British diplomat, translator, writer and scholar (1909–1984)

Sir Cecil Cuthbert Parrott (29 January 1909–23 June 1984) was a British diplomat, translator, writer and scholar.

== Career ==
After studies at Peterhouse, Cambridge, he became a teacher. He joined the Foreign Office in 1939. His diplomatic career culminated with his posting to Prague, where he was the British Ambassador from 1960 to 1966. On retiring from the Foreign Office, he became, at the University of Lancaster, first Professor of Russian and Soviet Studies from 1966 to 1971 then, from 1971 to 1976, Professor of Central and South-Eastern European Studies and finally Director of the Comenius Centre.
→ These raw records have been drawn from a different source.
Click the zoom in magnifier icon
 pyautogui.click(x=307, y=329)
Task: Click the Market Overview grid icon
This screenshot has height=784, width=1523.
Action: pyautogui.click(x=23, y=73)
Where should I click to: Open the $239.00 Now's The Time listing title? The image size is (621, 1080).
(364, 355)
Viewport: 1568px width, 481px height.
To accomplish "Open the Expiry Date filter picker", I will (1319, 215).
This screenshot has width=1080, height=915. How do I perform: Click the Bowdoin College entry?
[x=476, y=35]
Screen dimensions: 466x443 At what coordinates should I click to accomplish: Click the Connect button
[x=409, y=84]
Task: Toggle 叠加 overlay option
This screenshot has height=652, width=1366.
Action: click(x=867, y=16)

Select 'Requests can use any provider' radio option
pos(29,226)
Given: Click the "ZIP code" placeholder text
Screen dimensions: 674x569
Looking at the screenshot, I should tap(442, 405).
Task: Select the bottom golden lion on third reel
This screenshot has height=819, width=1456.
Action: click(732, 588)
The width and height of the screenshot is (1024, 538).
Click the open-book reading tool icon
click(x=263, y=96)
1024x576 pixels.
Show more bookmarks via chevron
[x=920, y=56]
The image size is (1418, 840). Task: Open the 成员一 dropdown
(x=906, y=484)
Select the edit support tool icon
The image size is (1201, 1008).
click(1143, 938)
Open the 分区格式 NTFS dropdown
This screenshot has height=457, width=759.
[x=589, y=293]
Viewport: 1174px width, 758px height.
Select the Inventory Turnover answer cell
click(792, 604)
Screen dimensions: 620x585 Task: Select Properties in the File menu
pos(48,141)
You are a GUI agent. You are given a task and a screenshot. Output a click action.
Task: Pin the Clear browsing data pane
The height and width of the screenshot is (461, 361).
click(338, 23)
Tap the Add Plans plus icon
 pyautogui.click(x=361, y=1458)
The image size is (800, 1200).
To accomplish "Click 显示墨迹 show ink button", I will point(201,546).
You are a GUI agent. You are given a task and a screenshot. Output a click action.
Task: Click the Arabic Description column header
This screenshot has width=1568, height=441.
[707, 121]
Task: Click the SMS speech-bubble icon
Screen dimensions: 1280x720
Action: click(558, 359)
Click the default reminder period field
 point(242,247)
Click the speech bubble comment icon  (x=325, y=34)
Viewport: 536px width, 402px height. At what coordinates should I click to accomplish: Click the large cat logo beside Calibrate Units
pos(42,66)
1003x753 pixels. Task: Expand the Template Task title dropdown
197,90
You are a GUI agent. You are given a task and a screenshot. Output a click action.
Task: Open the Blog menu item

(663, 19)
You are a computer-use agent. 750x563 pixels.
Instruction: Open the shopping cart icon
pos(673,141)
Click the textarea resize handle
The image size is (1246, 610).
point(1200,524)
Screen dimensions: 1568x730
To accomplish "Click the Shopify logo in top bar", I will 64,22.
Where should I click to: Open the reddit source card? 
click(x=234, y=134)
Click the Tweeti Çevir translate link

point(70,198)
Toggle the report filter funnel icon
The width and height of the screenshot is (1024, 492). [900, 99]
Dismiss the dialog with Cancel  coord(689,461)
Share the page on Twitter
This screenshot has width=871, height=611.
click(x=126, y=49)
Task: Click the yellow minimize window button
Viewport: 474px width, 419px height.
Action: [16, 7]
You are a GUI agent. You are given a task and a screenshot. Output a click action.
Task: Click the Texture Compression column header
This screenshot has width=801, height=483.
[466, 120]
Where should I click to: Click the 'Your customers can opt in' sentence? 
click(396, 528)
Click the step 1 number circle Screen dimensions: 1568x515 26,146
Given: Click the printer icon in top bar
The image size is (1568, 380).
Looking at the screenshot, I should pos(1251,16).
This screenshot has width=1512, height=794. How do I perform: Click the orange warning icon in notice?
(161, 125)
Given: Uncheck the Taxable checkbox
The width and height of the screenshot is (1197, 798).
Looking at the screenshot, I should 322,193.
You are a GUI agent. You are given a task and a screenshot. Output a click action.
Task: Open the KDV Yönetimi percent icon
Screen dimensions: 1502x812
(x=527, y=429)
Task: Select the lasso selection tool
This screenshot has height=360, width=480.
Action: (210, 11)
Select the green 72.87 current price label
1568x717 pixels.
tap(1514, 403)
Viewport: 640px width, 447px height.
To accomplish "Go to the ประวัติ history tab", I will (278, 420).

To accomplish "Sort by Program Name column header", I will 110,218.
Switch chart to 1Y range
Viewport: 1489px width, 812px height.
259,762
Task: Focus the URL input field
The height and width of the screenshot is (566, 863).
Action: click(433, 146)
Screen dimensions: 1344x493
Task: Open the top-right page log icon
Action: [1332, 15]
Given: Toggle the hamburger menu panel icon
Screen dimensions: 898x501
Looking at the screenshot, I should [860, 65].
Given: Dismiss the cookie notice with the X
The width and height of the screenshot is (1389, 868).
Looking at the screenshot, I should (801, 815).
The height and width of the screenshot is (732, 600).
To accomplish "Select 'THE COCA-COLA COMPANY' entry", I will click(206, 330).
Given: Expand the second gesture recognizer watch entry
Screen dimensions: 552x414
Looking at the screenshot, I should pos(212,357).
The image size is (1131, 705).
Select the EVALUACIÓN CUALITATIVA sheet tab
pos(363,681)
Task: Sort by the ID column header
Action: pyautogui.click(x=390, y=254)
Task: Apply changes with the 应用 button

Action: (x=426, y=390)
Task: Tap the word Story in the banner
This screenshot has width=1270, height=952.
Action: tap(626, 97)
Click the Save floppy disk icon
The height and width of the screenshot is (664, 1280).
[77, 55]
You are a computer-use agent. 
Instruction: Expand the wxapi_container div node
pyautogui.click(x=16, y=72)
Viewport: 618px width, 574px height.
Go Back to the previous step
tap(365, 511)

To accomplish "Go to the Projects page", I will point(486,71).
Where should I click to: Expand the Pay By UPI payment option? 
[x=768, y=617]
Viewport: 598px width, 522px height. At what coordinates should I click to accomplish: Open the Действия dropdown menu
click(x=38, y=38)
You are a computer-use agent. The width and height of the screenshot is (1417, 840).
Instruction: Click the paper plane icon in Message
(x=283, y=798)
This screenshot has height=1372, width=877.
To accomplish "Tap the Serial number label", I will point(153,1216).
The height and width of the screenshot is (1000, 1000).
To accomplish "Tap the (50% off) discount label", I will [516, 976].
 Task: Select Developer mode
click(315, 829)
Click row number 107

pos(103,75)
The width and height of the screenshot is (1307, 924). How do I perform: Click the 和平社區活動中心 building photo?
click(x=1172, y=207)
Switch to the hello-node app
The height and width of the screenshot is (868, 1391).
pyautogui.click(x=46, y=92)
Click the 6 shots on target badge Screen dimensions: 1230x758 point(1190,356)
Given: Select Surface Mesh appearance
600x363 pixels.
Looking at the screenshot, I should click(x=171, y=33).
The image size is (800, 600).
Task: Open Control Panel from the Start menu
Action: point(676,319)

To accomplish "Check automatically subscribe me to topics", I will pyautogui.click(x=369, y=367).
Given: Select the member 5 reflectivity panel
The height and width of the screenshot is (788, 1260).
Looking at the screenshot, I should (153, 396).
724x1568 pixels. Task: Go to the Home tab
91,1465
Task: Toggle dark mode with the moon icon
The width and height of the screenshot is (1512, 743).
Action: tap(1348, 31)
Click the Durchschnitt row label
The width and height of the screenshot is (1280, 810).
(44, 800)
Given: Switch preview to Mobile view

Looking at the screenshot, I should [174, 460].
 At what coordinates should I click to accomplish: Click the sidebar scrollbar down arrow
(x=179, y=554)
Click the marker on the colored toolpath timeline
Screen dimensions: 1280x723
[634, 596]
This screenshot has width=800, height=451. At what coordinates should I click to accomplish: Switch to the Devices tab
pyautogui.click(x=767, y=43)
==Translator of the Czech language==
Sir Cecil Parrott is best known for his translation of Jaroslav Hašek's The Good Soldier Švejk. He also translated some of Hašek's short stories, The Red Commissar and Other Tales. He also wrote a study of Hašek's short stories.

He wrote two autobiographical volumes, The Tightrope and The Serpent and the Nightingale, as well as his biography of Hašek, The Bad Bohemian.

== Descent ==
His son, Jasper Parrott, is a businessman involved in artists' management.